The first significant snowstorm of the season blanketed some parts of the Midwest with more than a foot of snow and more was on the way Saturday, creating hazardous travel conditions and flight delays.
While winter has not officially begun, the shovels and snowblowers were out from South Dakota and southern Minnesota, to Iowa, Wisconsin and northern Illinois. The National Weather Service said the snow would continue in Illinois and Indiana on Saturday, as well as move into Michigan before heading northeast into Canada late Saturday.
About 60 miles northwest of Chicago, the village of Capron had received 14.6 inches by midmorning Saturday, spurring village employee Robert Lukes into action clearing sidewalks with his snowblower in the community of about 1,400 people. He said the snowfall was wet, with a layer of slush underneath that made the work slow-going.
“It’s a typical first snow for us, but it’s a pain in the butt. There’s quite a bit of it and it’s kind of difficult plowing and snowblowing,” he said. “It’s a mess, but things are under control.

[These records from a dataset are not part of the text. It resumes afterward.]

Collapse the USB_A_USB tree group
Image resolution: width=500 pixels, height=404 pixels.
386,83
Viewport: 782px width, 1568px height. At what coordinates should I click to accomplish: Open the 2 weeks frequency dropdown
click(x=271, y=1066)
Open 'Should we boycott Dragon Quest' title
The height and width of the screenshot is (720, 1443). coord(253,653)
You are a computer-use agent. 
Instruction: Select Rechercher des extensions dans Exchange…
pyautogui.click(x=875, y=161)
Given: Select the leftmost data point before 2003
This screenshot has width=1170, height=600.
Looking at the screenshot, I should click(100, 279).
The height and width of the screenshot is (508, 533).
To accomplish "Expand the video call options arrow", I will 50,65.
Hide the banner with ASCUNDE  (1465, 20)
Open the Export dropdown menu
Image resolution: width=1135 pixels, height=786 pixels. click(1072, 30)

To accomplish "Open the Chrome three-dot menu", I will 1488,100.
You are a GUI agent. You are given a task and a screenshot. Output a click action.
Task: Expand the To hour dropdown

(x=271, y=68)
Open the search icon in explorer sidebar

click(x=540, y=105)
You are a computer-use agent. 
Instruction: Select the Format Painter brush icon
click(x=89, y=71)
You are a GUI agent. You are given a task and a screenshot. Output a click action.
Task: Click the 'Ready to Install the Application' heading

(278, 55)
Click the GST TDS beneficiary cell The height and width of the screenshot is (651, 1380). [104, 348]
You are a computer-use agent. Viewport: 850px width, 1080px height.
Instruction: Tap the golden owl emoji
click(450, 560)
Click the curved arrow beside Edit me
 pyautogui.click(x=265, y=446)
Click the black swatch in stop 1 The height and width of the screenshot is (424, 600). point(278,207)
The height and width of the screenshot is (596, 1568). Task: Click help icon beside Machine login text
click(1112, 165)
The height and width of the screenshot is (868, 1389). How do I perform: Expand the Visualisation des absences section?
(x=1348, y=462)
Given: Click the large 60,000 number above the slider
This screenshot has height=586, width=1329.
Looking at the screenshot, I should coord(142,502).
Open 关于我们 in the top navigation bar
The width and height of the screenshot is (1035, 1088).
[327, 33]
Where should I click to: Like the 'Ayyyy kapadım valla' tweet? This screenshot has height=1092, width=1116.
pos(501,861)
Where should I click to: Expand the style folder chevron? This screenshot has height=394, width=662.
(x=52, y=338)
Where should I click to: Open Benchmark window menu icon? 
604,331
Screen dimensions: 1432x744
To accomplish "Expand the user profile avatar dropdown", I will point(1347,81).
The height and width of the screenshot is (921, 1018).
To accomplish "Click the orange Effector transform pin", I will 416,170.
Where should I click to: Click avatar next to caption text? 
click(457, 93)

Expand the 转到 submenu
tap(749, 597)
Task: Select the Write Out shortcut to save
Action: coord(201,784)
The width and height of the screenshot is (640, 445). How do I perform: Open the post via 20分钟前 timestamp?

It’s just another snowstorm in northern Illinois.”
Chicago’s O’Hare International Airport had 5.4 inches of snow by daybreak Saturday, which forced the cancellation of about 250 flights in and out of the busy airport, according to the tracking website FlightAware.com. Midway International Airport had canceled about 150 flights.
Roads were slushy due to a rain and snow mix around the Chicago area, and some snow totals topped the initial forecast of six to 10 inches. Boone and McHenry counties and adjacent areas of Wisconsin had the most as of 8 a.m. Saturday: 12.5 inches in Woodstock, Illinois, and 11.7 in Roscoe, Illinois, National Weather Service meteorologist Amy Seeley said
It’s not common for the Chicago area’s first snowfall of the season to dump more than six inches, Seeley said.
Temperatures plunged behind the front. Sioux Falls, South Dakota, reached 11 degrees Saturday and the town of Estherville in northern Iowa was even colder at 6 degrees with a wind chill of minus 4, the weather service said.
Southeastern South Dakota got up to 18 inches of snow on Friday, National Weather Service meteorologist Bruce Terry said, while amounts of a foot or more—17 inches in one spot—were common in northern Iowa.
“Some of those amounts are pretty impressive for this time of year,” he added.